So… we grow tomatoes.
If you have ever grown tomatoes you realize that they never seem to cooperate and ripen at the same time! This means you always have a few but never enough to make anything out of.
We figured out a few years ago that you can freeze your tomatoes as you harvest them. We keep bags in the freezer and as the tomatoes ripen we core them and chuck them in a bag.
Last year we made tomato sauce and paste. We had a lot of tomatoes and did not get a chance to process all of them so I figured out the other day that we had at least 10 pounds of tomatoes from last year still kicking around in the freezer. We had frozen them in shopping bags instead of zipper bags like this year so I was apprehensive.
A quick search brought up the page I used last year and off we went. I put the bags in the sink and let them thaw into a mushy mess overnight. We had not cored this batch so I spent a while with my hands and squished the ‘maters up and removed as many of the cores and blemishes as I could.
Next was into a big pot and on the stove to heat up. I find that the more you break down the tomato the easier it is to process in the food mill. We use an OXO Good Grips Mill but I have used the Kitchen Aid Fruit and Vegetable Strainer attachment in the past with great luck. I prefer the manual mill for canning. I feel like I get a better consistency as I do two runs through the mill, once with the medium plate and once with the fine plate. Many years ago I just did the medium and the sauce separated. It hasn’t happened again since I started the second milling.

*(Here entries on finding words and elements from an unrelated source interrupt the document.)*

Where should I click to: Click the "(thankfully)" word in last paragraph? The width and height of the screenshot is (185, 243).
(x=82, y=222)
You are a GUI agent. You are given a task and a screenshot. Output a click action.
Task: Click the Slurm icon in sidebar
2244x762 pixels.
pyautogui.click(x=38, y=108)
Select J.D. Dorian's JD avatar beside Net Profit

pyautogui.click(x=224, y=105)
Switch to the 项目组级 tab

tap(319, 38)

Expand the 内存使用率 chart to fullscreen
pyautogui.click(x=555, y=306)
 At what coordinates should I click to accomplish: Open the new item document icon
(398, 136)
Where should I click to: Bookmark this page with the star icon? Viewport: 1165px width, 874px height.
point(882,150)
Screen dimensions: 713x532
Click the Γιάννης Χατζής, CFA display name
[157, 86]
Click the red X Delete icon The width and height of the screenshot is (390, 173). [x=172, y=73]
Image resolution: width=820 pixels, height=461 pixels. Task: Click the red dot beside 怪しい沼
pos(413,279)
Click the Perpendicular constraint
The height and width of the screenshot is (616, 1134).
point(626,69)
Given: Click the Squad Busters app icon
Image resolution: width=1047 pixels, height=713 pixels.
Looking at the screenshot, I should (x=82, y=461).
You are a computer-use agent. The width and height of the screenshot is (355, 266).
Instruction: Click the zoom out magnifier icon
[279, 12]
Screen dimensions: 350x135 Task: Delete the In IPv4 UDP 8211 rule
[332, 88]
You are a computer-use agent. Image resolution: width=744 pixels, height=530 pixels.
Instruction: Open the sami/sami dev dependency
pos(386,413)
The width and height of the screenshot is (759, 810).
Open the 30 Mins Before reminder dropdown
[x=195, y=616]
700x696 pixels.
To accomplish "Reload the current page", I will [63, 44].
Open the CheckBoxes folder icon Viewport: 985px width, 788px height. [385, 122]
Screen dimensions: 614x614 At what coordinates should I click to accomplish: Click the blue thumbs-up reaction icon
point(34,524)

Once the milling is done, salt and lemon juice get added. See the linked page for details. One note is that we did not do the simmer in olive oil part. The condition of the tomatoes after freezing makes that difficult. The sauce is simmered down a little bit, maybe 25% reduction. Next it is poured into (use a ladle, it is easier and makes less mess) a couple high walled sheet pans. We got these Wilton ones and are really happy with their durability and versatility.
Put the pans in the oven at 350dF and set a timer for an hour. When the timer goes off use a spatula or some other soft implement of stirring and scrape the pan all over. Set a timer for 30 minutes and repeat every 30 minutes until the sauce is thick enough to leave clean pan showing. Consolidate the pans and keep going!
When you are happy with the consistency of your paste pull it out of the oven and pack it up! We use some small 4oz jars with reusable lids. Pack the jar and cover the surface of the paste with olive oil to keep it fresh. This year we made one jar and put the rest into a silicone ice tray with smaller cubes. You can use a normal tray just fine. Freeze the cubes and pop them out and store them in a bag in the freezer. When you need a tablespoon of paste (because that seems to be ALL you ever need out of a can) just chuck a frozen cube in. Easy Peasy Lemon Squeezy!
Hope you enjoy! It is rather odd to watch all those tomatoes make this little bit of paste but the flavor is amazing!